Merci de me recevoir. J'ai beaucoup participé à l'élaboration de ce texte. Dans un contexte économique et social dramatique, devait-il être audacieux ou fallait-il rechercher un compromis ? C'est cette deuxième option qui a été retenue. On était arrivé à une architecture qui tenait la route. A l'arrivée, nous avons un texte en trois parties. J'aurais souhaité un texte moins dense, qui renvoie au décret chaque fois que cela était nécessaire.
Ce qui a provoqué l'ire des départements, c'est l'ordre dans lequel les sujets sont traités : d'abord les métropoles, puis les régions, et enfin un texte sur les départements, renvoyé à 2016 et qui traiterait de la solidarité territoriale. Autant dire qu'il ne verra pas le jour, compte tenu des échéances électorales importantes qui se profileront à cette date...

CONSIGNE | Recopiez le texte extrait de "Merci de me" à "à cette date...", en mettant "communes" à la place de "départements".

DONNÉES FOURNIES |
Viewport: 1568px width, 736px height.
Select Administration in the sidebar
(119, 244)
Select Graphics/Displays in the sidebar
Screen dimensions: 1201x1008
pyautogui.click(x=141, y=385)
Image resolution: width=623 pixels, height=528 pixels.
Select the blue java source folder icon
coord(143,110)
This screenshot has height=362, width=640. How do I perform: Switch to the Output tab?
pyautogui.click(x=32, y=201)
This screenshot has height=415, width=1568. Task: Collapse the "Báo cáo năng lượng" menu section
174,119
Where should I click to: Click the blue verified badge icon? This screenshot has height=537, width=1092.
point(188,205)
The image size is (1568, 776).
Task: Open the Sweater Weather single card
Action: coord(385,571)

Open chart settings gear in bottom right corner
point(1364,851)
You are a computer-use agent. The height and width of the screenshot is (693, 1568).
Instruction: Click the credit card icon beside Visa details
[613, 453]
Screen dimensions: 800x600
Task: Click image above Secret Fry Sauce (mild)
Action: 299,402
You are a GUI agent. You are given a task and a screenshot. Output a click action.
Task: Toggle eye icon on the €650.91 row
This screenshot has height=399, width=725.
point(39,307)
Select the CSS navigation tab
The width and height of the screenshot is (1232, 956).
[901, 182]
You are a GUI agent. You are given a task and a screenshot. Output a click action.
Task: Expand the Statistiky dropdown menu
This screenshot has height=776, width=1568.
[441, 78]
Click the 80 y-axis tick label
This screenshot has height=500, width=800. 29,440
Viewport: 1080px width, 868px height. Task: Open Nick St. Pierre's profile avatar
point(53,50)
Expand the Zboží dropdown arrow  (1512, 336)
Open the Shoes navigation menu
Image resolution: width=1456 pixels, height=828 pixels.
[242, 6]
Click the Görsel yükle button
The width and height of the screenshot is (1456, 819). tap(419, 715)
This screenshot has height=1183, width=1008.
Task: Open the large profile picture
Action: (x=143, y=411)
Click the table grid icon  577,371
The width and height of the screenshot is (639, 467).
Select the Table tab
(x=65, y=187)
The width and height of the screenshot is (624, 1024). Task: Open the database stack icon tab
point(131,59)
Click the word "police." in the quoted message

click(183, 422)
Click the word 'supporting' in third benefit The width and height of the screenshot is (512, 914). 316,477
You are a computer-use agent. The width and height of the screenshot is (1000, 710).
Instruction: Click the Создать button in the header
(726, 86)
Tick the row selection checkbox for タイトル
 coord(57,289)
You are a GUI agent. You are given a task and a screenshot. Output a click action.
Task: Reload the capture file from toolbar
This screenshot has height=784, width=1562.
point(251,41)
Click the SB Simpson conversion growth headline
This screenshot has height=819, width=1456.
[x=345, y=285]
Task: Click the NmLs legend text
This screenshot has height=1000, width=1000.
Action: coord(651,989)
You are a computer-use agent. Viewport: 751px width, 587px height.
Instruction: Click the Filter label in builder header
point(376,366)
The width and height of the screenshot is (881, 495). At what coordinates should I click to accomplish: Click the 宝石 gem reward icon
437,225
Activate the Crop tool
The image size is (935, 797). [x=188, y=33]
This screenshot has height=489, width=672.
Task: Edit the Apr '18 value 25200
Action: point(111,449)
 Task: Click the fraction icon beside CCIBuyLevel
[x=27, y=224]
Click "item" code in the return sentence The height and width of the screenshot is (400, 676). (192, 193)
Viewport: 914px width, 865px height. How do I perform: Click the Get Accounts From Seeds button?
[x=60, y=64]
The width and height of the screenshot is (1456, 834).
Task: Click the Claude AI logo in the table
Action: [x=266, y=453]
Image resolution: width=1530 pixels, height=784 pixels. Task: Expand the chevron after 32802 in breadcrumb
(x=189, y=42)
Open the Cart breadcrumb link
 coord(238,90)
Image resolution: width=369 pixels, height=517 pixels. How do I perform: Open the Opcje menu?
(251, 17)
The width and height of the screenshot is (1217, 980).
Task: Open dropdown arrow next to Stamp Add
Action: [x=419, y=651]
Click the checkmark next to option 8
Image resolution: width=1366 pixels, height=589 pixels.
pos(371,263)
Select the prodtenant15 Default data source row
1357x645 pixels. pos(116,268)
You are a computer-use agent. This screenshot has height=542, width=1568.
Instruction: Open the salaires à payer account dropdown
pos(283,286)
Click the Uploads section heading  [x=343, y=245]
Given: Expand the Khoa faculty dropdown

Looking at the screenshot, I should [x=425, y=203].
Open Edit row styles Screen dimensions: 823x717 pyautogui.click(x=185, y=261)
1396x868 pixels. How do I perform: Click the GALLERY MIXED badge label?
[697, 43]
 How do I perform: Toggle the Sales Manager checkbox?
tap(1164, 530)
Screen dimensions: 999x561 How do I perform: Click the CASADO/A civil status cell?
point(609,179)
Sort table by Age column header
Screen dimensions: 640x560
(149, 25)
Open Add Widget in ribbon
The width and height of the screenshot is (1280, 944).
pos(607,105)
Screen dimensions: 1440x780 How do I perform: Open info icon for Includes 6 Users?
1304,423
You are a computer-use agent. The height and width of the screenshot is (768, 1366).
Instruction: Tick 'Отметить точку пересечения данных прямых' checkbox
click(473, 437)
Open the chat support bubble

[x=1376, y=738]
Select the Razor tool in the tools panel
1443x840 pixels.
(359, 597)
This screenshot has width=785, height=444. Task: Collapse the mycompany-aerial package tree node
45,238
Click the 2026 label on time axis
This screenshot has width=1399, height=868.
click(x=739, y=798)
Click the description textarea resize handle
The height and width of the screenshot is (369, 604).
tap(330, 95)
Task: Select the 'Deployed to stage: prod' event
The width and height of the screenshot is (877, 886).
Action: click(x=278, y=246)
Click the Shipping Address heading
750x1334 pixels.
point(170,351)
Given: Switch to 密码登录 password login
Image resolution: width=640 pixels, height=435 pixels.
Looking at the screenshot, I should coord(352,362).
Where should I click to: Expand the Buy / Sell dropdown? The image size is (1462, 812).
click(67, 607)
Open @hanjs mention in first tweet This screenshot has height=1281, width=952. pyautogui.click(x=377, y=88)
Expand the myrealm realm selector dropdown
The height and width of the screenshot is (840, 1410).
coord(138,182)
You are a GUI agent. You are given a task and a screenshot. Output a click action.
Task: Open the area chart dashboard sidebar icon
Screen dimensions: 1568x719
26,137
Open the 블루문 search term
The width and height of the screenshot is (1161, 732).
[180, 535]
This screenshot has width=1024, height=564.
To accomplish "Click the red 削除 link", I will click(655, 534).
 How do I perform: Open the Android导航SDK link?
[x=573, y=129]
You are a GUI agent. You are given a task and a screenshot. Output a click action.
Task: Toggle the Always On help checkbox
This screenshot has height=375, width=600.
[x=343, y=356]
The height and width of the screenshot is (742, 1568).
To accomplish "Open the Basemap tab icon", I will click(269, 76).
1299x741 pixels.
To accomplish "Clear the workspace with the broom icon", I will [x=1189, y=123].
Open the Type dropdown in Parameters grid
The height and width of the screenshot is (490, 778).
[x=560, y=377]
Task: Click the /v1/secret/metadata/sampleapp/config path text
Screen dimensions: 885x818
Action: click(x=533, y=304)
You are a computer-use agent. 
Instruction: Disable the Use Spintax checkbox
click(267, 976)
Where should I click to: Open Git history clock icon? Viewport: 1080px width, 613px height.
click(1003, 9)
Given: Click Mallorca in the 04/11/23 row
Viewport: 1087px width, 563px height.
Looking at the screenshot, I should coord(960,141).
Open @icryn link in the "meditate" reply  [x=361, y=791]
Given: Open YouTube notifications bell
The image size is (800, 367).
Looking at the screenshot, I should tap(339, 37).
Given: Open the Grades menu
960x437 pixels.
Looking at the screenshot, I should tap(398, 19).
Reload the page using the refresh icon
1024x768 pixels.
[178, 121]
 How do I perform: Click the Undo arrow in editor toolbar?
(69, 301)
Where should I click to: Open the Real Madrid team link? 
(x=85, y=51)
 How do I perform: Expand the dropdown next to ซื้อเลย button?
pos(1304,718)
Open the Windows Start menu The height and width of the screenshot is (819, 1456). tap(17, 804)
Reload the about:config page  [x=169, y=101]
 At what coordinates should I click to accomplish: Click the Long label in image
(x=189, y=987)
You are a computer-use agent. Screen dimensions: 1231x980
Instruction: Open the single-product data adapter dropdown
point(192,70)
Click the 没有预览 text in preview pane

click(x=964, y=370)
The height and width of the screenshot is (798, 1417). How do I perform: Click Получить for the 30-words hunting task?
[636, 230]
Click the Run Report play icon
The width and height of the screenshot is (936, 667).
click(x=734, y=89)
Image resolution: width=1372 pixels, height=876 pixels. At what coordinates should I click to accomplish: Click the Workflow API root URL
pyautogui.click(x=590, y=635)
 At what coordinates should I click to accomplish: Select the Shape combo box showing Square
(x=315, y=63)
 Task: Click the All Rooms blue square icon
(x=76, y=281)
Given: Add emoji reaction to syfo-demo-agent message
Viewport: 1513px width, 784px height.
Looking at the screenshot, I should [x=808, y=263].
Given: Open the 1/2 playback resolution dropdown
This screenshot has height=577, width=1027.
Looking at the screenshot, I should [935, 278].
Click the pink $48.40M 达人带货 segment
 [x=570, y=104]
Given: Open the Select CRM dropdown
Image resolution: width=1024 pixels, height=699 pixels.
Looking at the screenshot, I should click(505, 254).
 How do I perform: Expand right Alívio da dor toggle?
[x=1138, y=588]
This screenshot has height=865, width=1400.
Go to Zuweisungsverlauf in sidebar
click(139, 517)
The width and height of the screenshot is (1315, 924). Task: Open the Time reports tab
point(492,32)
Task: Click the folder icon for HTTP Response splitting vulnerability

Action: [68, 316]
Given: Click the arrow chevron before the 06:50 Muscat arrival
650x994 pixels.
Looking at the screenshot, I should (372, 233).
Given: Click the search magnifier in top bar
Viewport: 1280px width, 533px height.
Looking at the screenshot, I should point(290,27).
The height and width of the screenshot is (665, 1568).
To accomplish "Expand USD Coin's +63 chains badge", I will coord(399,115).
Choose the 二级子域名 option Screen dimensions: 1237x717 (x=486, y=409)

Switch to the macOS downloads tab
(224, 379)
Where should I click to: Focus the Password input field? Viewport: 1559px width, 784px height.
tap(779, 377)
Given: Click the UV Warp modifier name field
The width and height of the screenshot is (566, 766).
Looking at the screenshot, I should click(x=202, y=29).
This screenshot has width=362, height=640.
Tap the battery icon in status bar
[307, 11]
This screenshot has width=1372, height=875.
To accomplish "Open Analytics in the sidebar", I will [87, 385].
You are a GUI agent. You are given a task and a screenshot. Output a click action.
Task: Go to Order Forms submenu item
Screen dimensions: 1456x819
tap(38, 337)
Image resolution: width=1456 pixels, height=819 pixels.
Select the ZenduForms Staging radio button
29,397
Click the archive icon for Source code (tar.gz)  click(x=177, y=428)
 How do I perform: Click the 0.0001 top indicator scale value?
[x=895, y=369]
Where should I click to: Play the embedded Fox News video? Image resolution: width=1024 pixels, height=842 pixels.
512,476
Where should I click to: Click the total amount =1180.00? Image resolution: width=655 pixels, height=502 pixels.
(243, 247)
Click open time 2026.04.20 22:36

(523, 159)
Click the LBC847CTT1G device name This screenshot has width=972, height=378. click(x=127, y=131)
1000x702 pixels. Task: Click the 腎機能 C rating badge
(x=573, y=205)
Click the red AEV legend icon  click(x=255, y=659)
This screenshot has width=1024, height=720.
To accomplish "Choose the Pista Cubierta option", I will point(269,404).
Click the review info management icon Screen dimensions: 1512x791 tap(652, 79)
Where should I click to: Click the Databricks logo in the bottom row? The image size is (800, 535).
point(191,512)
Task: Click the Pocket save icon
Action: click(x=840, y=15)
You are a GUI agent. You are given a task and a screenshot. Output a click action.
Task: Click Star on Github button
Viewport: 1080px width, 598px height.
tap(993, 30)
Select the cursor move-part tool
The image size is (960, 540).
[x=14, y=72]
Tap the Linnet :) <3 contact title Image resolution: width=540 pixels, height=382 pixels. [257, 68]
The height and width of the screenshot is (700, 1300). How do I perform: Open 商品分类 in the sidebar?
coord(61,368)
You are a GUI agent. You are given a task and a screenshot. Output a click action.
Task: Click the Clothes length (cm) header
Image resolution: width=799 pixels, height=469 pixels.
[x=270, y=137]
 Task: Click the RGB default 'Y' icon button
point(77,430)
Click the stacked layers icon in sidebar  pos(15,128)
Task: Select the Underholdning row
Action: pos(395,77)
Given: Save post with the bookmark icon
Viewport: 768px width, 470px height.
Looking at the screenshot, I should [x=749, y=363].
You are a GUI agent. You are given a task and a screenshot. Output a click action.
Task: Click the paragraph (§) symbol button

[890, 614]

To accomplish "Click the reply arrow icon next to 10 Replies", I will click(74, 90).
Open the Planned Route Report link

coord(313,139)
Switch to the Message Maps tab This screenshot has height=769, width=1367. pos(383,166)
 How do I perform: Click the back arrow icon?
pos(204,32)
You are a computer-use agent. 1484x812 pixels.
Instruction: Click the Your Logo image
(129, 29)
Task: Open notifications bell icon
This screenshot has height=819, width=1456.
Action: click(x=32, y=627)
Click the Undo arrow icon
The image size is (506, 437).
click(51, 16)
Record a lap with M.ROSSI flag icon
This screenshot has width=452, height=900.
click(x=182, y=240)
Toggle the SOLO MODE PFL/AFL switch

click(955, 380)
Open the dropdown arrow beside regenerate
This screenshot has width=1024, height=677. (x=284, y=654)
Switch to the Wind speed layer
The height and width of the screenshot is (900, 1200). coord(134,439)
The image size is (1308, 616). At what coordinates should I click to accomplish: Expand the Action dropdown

BONNE RÉPONSE |
Merci de me recevoir. J'ai beaucoup participé à l'élaboration de ce texte. Dans un contexte économique et social dramatique, devait-il être audacieux ou fallait-il rechercher un compromis ? C'est cette deuxième option qui a été retenue. On était arrivé à une architecture qui tenait la route. A l'arrivée, nous avons un texte en trois parties. J'aurais souhaité un texte moins dense, qui renvoie au décret chaque fois que cela était nécessaire.
Ce qui a provoqué l'ire des communes, c'est l'ordre dans lequel les sujets sont traités : d'abord les métropoles, puis les régions, et enfin un texte sur les communes, renvoyé à 2016 et qui traiterait de la solidarité territoriale. Autant dire qu'il ne verra pas le jour, compte tenu des échéances électorales importantes qui se profileront à cette date...